Anselm Kiefer affronta il tempo storico con brutalità materica. Piombo, cenere, paglia. I suoi dipinti e le sue sculture sembrano rovine. Il passato tedesco, con i suoi fantasmi, non viene raccontato: viene sepolto e riesumato. Kiefer ci ricorda che il tempo non cancella nulla. Stratifica. In queste opere, il tempo non è consolazione. È responsabilità. Possiamo davvero andare avanti senza guardare indietro?
Il tempo del corpo e della performance
Quando il corpo diventa medium, il tempo diventa esperienza diretta. Marina Abramović ha trasformato la durata in linguaggio. In The Artist Is Present (2010), seduta immobile per ore al MoMA, ha guardato negli occhi migliaia di persone. Nessuna azione, nessuna parola. Solo tempo condiviso. Il pubblico piangeva, tremava, restava. Perché? Perché in un mondo accelerato, Abramović ha imposto la lentezza come atto radicale. Il tempo, qui, è relazione. È vulnerabilità. È resistenza.
Tehching Hsieh ha portato questa logica all’estremo. In One Year Performance 1980–1981, timbrava un cartellino ogni ora, per un anno intero. Giorno e notte. Senza eccezioni. Il risultato? Un corpo distrutto, un volto invecchiato, una vita completamente assorbita dal tempo misurato. Queste performance non si possono collezionare, né possedere. Esistono solo nel ricordo, nei documenti, nei corpi che le hanno vissute. Il tempo qui è sacrificio.

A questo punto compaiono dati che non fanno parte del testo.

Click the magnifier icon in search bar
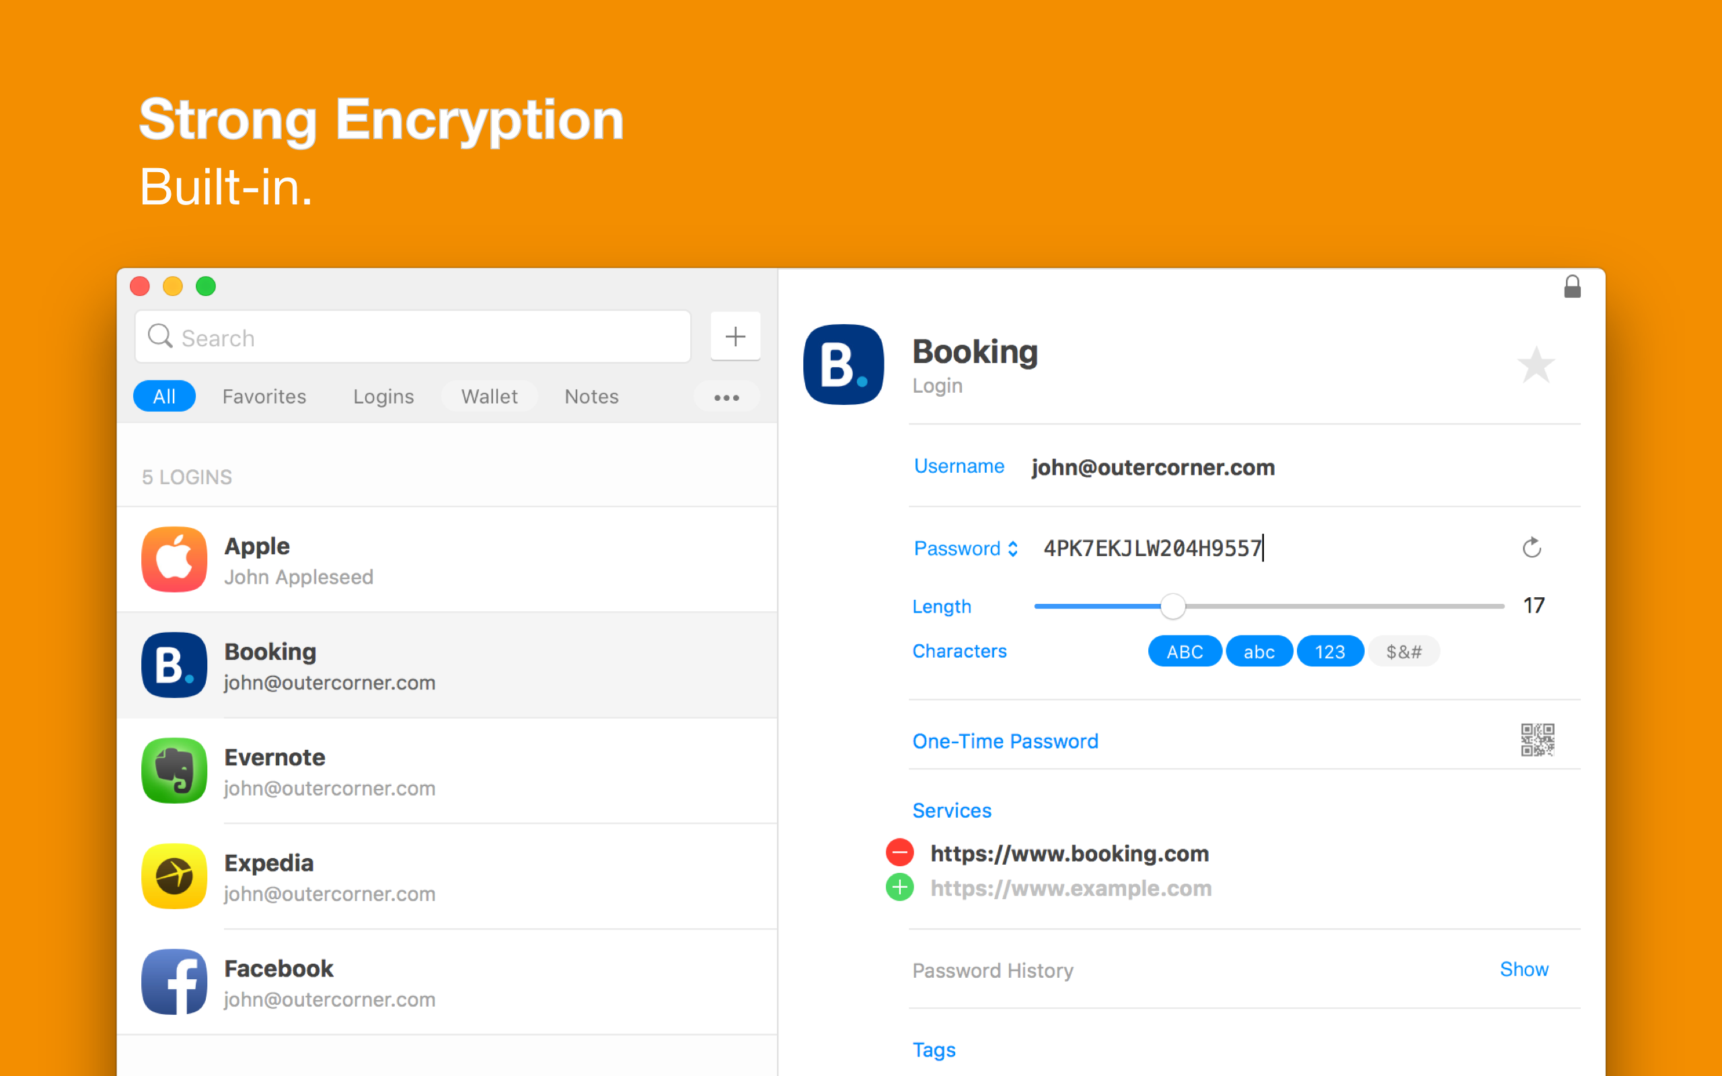 pyautogui.click(x=160, y=337)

- Marina Abramović: tempo come presenza emotiva
- Tehching Hsieh: tempo come prigionia autoimposta
Il tempo come futuro, assenza, fine
Alcuni artisti guardano avanti, verso ciò che non c’è ancora o che non ci sarà più. Félix González-Torres, con le sue installazioni di caramelle o fogli di carta da prendere liberamente, crea opere destinate a scomparire. Il pubblico partecipa alla loro erosione. Il tempo diventa consumo, perdita, amore. In Untitled (Portrait of Ross in L.A.), il peso ideale di caramelle rappresenta il corpo del compagno dell’artista, morto di AIDS. Ogni caramella presa è un giorno che passa. Un corpo che si assottiglia. Il tempo, qui, è lutto.
Infine, Olafur Eliasson, con installazioni come The Weather Project, ci costringe a confrontarci con il tempo planetario. Sole artificiali, nebbie, ghiacci che si sciolgono. Il tempo umano si scontra con quello geologico. E perde. Queste opere non parlano solo di fine, ma di consapevolezza. Il tempo non è infinito. Né per noi, né per il mondo che abitiamo. Che traccia lasceremo quando il tempo avrà finito di contarci?
Dieci opere, un’unica ossessione
Dalí, Picasso, Kawara, Opalka, Boltanski, Kiefer, Abramović, Hsieh, González-Torres, Eliasson. Dieci voci diverse, un’unica ossessione: il tempo come materia viva. Queste opere non chiedono di essere capite. Chiedono di essere attraversate, vissute, ricordate. L’arte non ferma il tempo. Ma lo rende visibile. E in questo gesto c’è tutta la sua potenza sovversiva. Guardare queste opere significa guardare noi stessi mentre passiamo. Mentre invecchiamo. Mentre scompariamo.
Forse è questo il vero miracolo dell’arte: trasformare il tempo, nostro nemico più intimo, in un alleato momentaneo. Un istante di lucidità prima che tutto ricominci a scorrere.